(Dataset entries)
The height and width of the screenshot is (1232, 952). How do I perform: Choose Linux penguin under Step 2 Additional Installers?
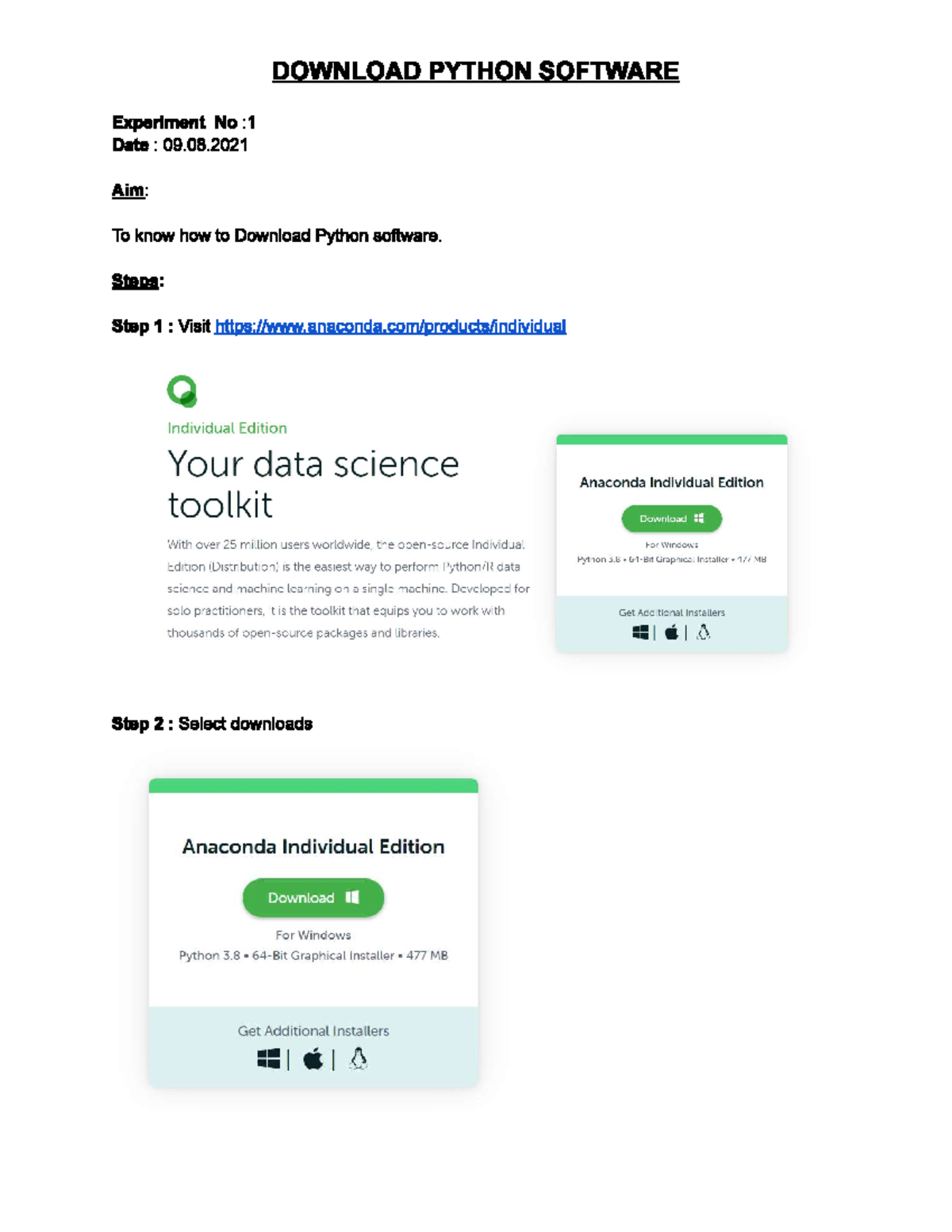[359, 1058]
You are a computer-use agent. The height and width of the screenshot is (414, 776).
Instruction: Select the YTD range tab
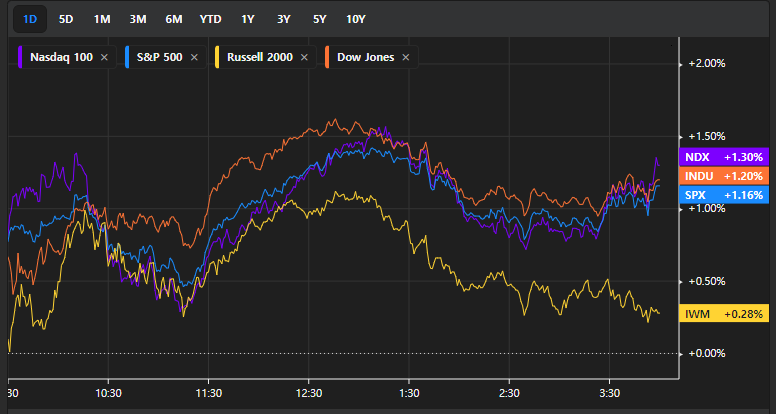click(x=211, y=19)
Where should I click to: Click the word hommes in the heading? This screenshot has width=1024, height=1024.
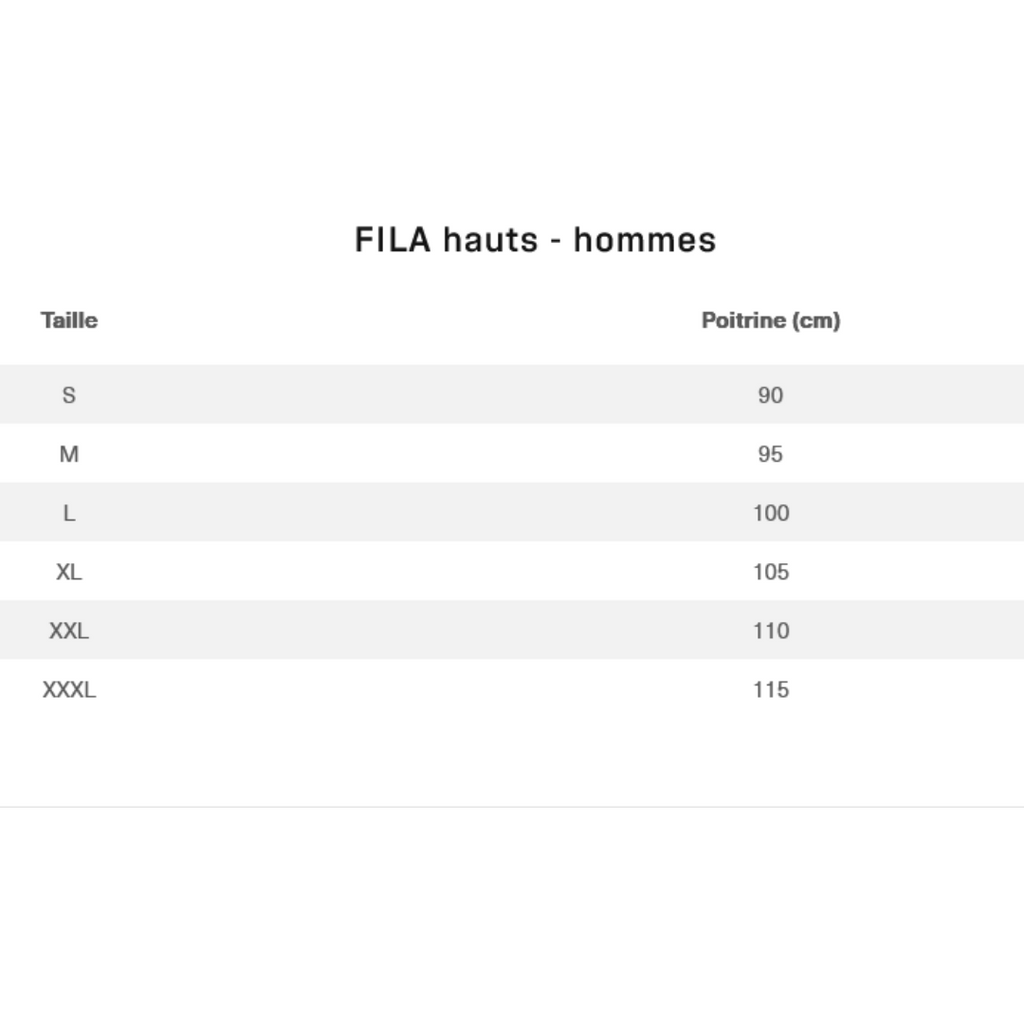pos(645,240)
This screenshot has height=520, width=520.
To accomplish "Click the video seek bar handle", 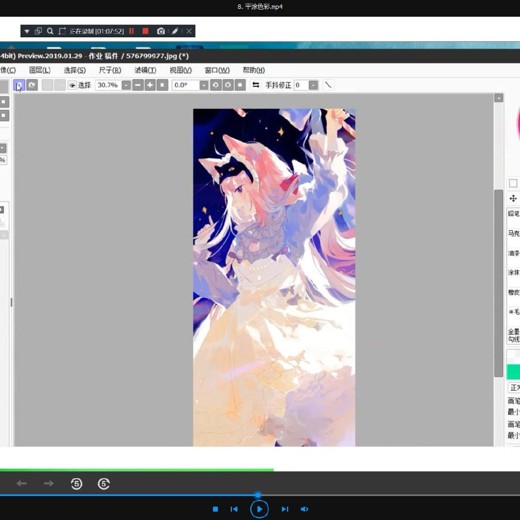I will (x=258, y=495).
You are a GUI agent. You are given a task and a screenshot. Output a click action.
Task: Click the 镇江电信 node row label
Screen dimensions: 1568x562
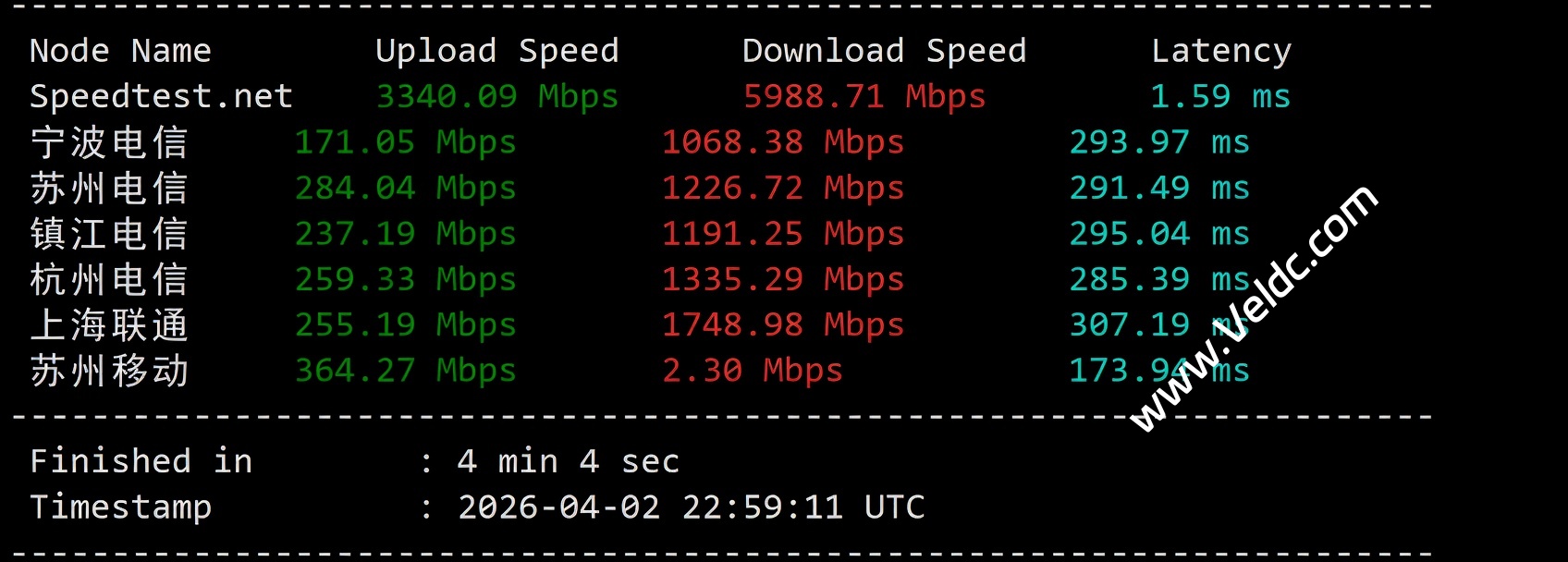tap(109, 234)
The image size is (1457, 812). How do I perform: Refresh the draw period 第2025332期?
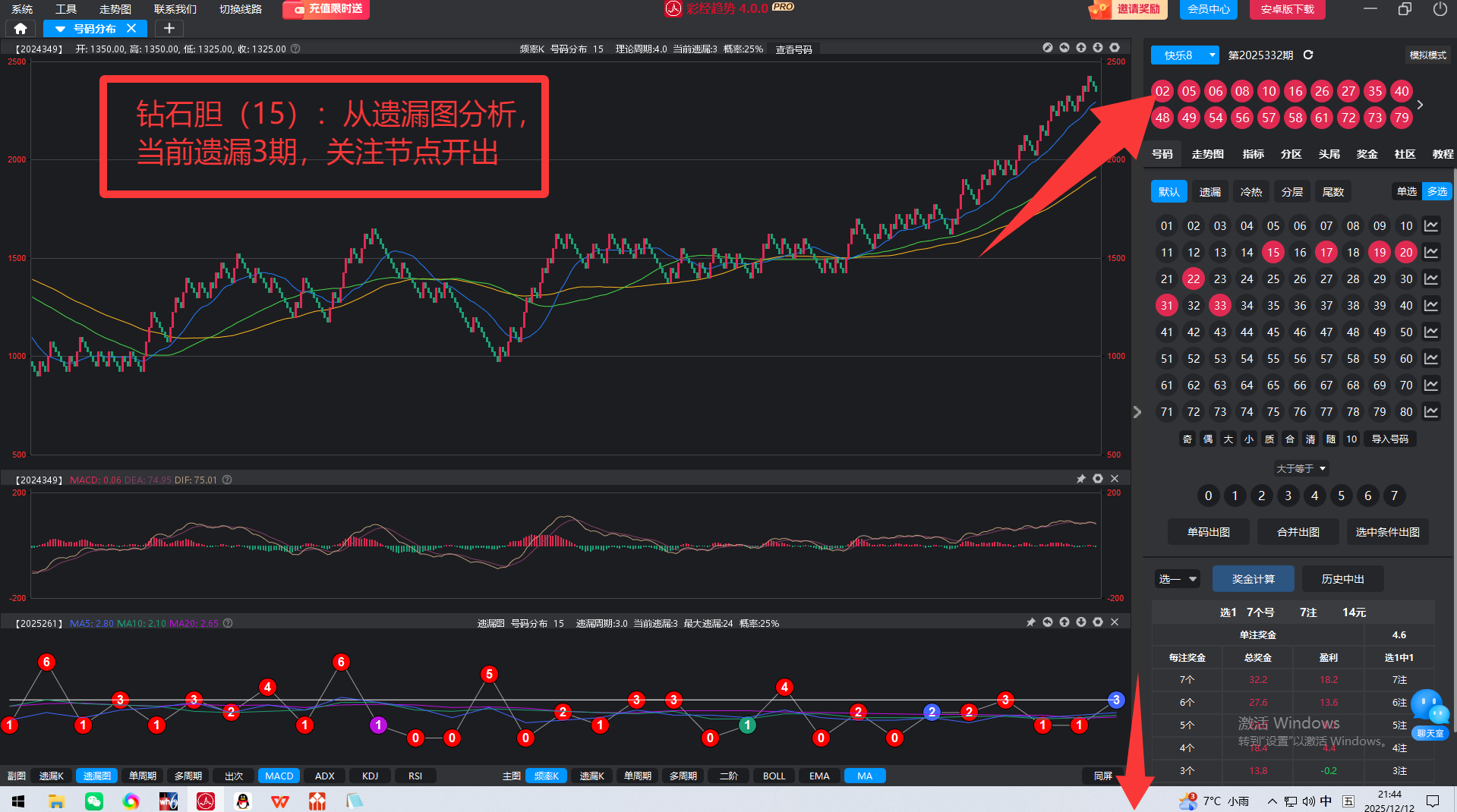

*WHAT YOU NEED TO DO*
Return every line of the records in which the word "agent" is found.

*OUTPUT FOR THIS TASK*
You are a computer-use agent. The height and width of the screenshot is (414, 776).
You are a GUI agent. You are given a task and a screenshot. Output a click action.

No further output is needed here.